De Hoge Raad heeft het middel van cassatie beoordeeld en geconcludeerd dat het middel niet kan leiden tot cassatie. Dit oordeel is gebaseerd op artikel 81 van de Wet op de rechterlijke organisatie (RO), dat bepaalt dat een nadere motivering niet nodig is wanneer het middel niet leidt tot beantwoording van rechtsvragen die van belang zijn voor de rechtseenheid of de rechtsontwikkeling.
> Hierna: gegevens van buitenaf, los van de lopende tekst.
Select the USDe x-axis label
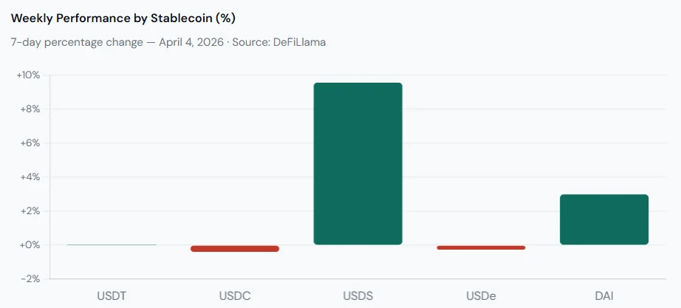The width and height of the screenshot is (681, 308). (481, 295)
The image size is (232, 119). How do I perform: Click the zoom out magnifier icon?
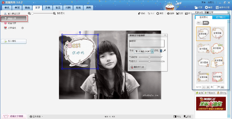[29, 13]
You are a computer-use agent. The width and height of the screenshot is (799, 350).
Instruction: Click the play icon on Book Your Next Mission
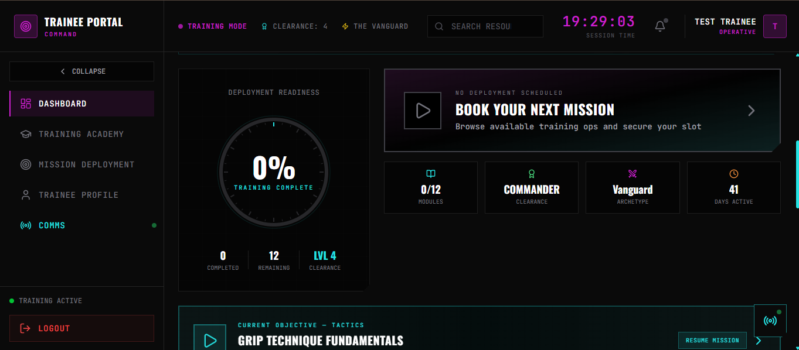click(x=422, y=111)
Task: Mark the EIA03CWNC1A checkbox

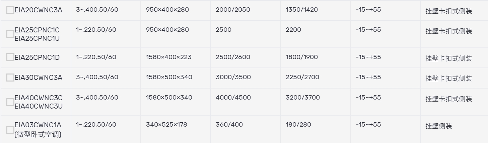Action: coord(11,129)
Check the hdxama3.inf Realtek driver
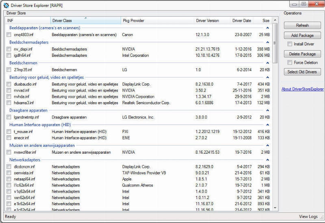Screen dimensions: 325x223 point(9,103)
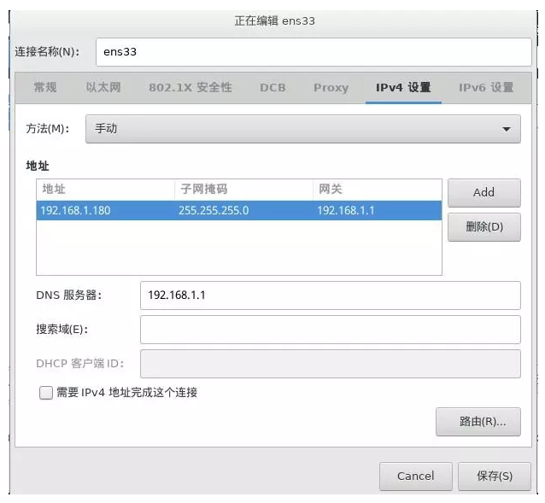Click the Add address button
This screenshot has width=545, height=503.
(x=483, y=192)
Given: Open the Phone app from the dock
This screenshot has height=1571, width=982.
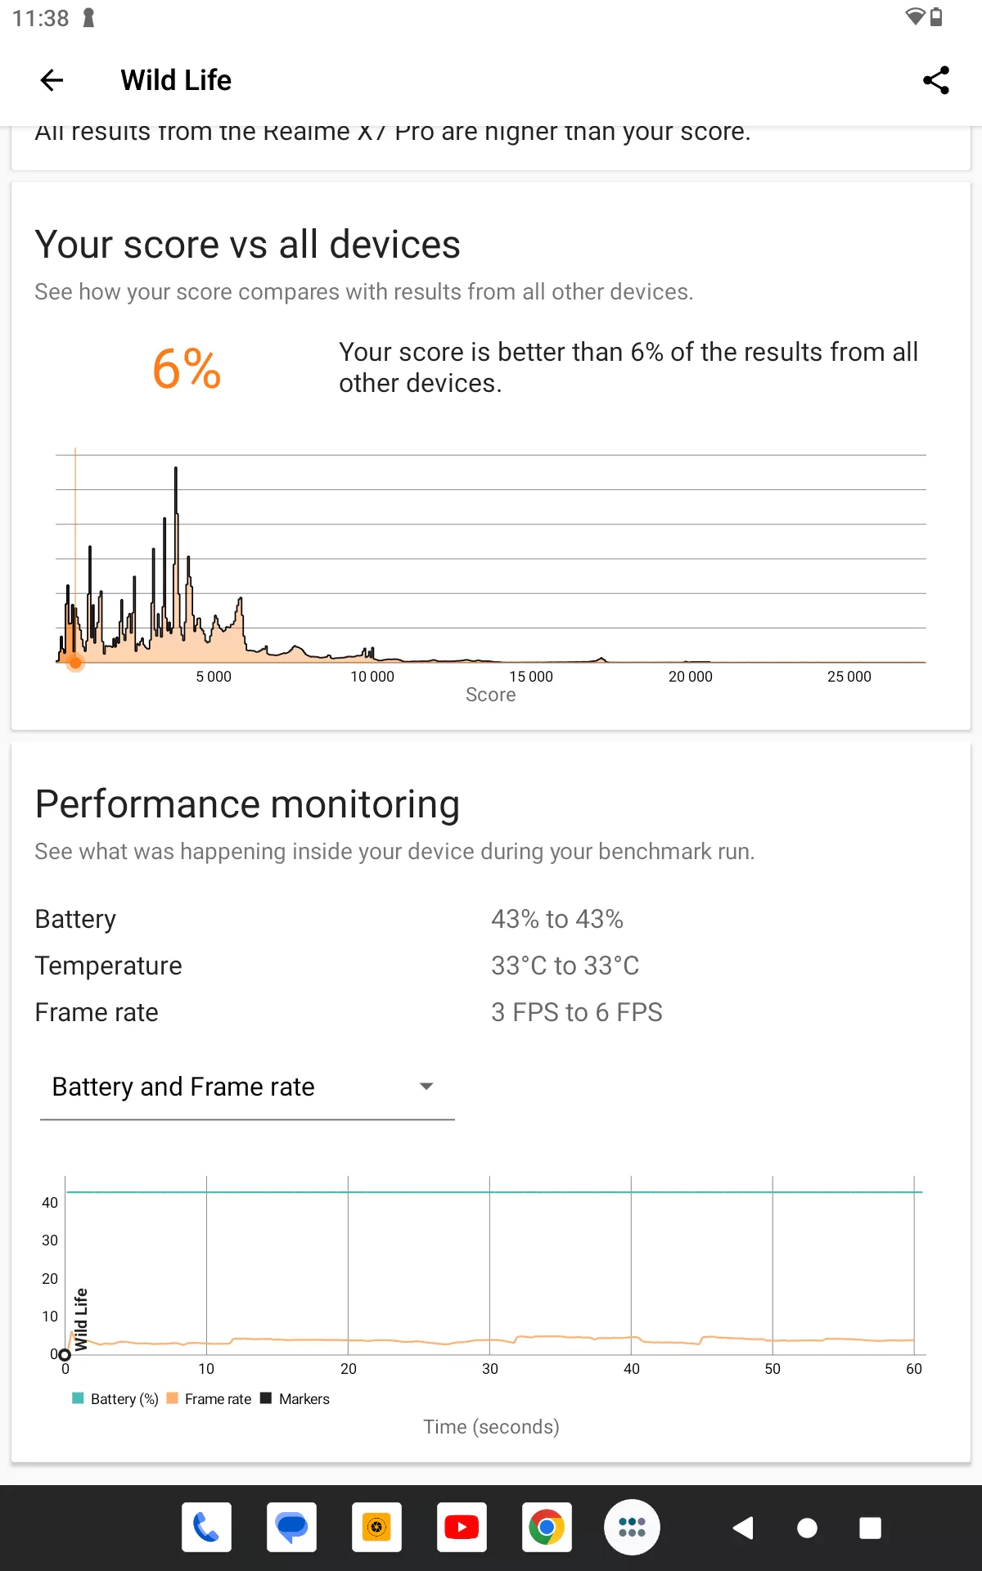Looking at the screenshot, I should tap(206, 1527).
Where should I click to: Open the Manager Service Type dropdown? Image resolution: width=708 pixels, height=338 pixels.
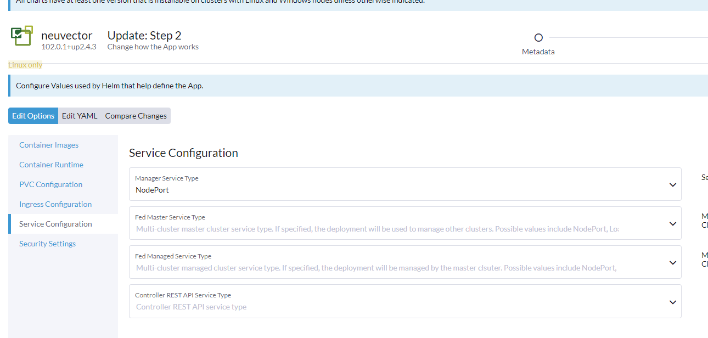coord(672,184)
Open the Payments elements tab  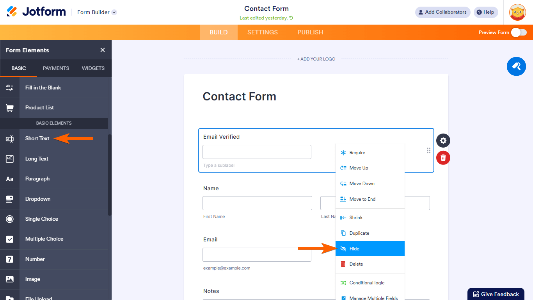coord(56,68)
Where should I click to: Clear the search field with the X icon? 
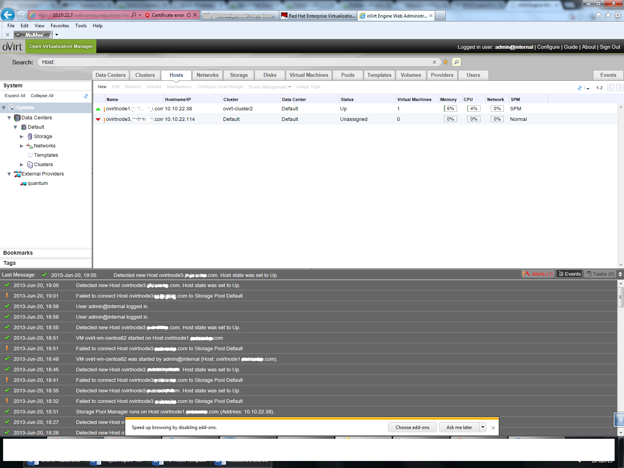tap(434, 62)
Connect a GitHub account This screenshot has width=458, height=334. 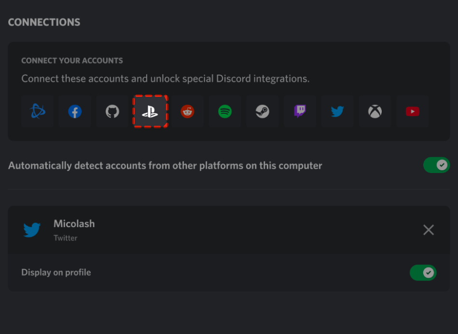click(x=112, y=111)
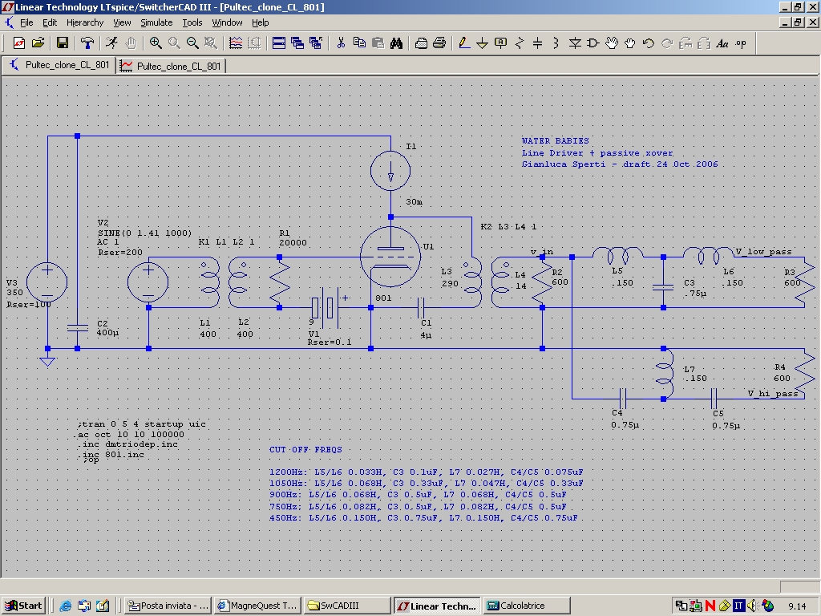The width and height of the screenshot is (821, 616).
Task: Click the scissors Cut tool
Action: 341,43
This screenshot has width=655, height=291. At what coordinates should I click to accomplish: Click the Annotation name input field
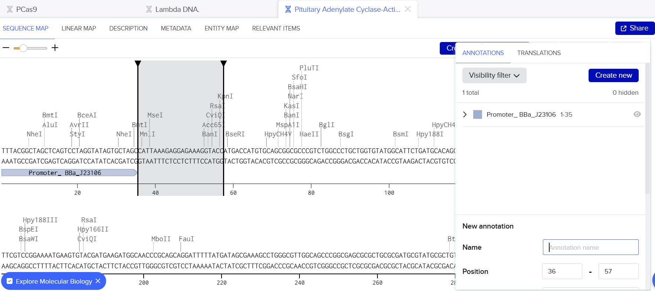click(x=590, y=248)

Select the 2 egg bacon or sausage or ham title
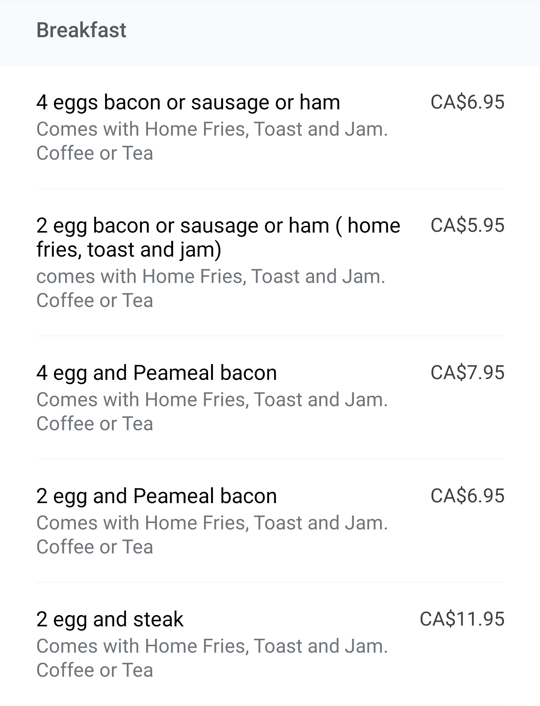click(x=218, y=226)

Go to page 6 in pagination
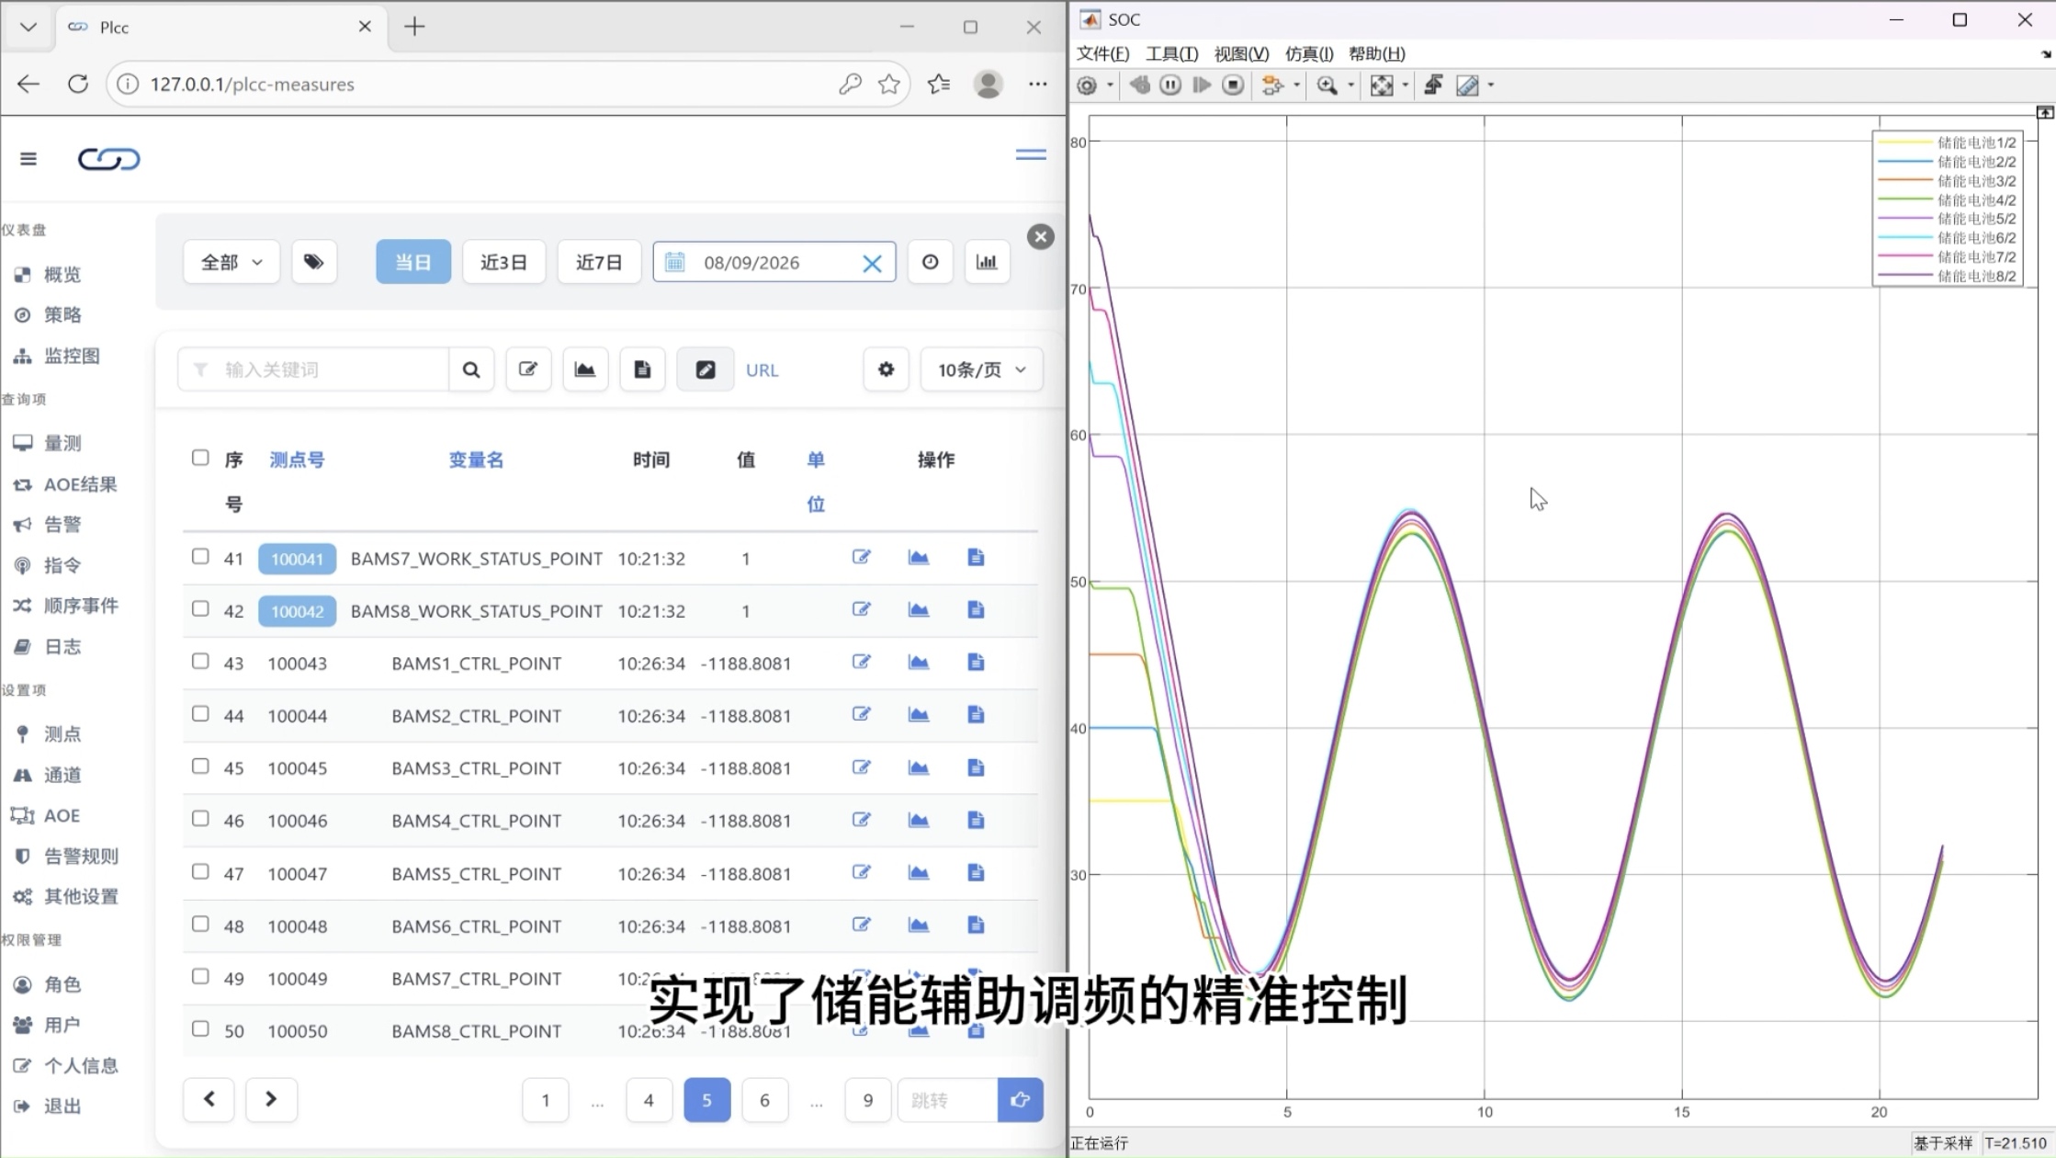pos(764,1099)
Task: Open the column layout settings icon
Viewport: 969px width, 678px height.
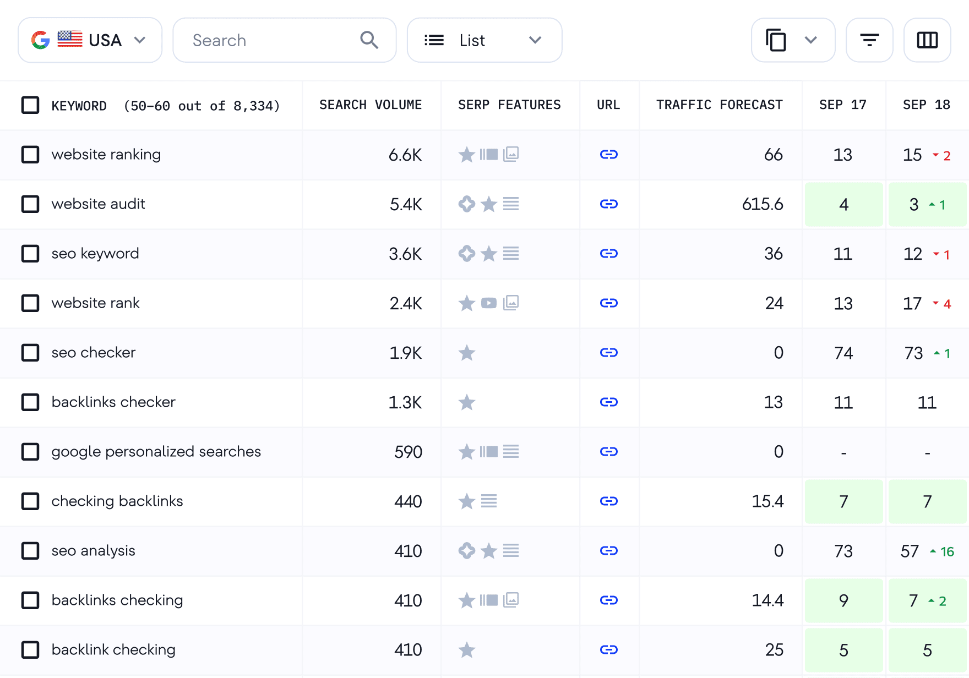Action: pyautogui.click(x=927, y=40)
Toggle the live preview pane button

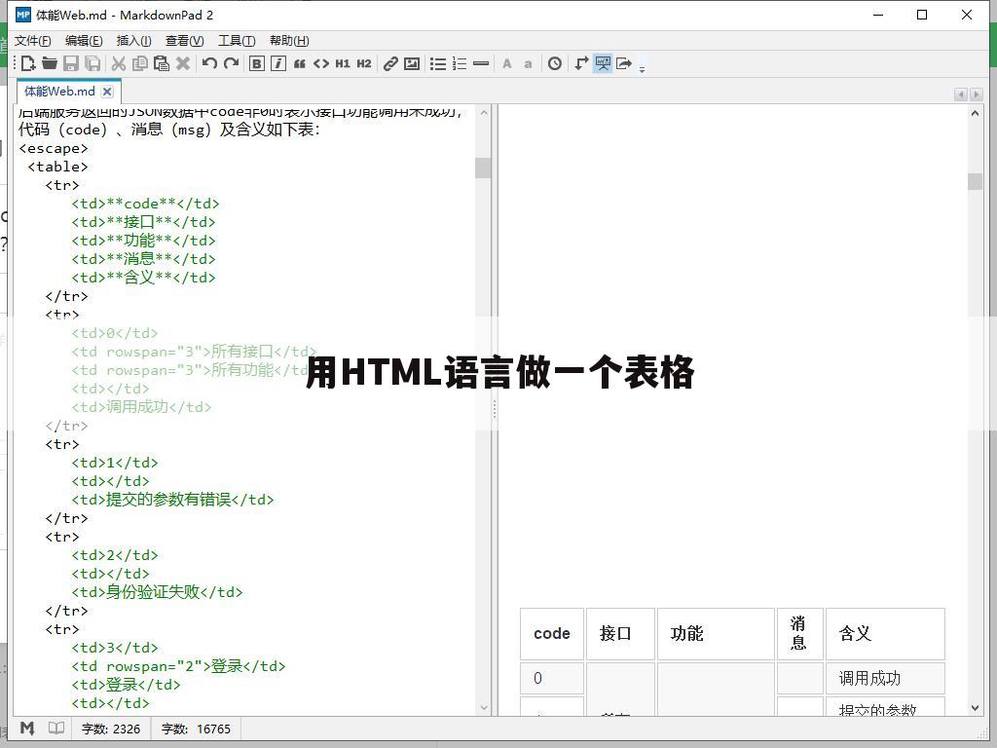click(x=603, y=63)
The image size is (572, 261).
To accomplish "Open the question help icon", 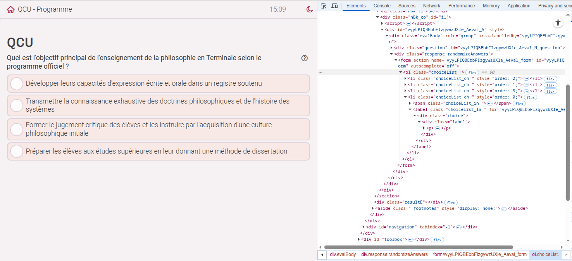I will coord(305,58).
De beslissing van de Hoge Raad is dat het beroep wordt verworpen. Dit arrest is gewezen door vice-president A.J.A. van Dorst als voorzitter, samen met de raadsheren J. de Hullu en W.F. Groos, en is uitgesproken in aanwezigheid van de waarnemend griffier E. Schnetz.

Uitspraak

21 september 2010
Strafkamer
nr. 09/00199
Hoge Raad der Nederlanden
Arrest
op het beroep in cassatie tegen een arrest van het Gerechtshof te Amsterdam van 21 oktober 2008, nummer 23/004364-07, in de strafzaak tegen:
[verdachte], geboren te [geboorteplaats] op [geboortedatum] 1948, wonende te [woonplaats].
1. Geding in cassatie
Het beroep is ingesteld door de verdachte. Namens deze heeft mr. B.G.M.C. Peters, advocaat te Amsterdam, bij schriftuur een middel van cassatie voorgesteld. De schriftuur is aan dit arrest gehecht en maakt daarvan deel uit.
De Advocaat-Generaal Vellinga heeft geconcludeerd tot verwerping van het beroep.
2. Beoordeling van het middel
Het middel kan niet tot cassatie leiden. Dit behoeft, gezien art. 81 RO, geen nadere motivering nu het middel niet noopt tot beantwoording van rechtsvragen in het belang van de rechtseenheid of de rechtsontwikkeling.
3. Beslissing
De Hoge Raad verwerpt het beroep.
Dit arrest is gewezen door de vice-president A.J.A. van Dorst als voorzitter, en de raadsheren J. de Hullu en W.F. Groos, in bijzijn van de waarnemend griffier E. Schnetz, en uitgesproken op 21 september 2010.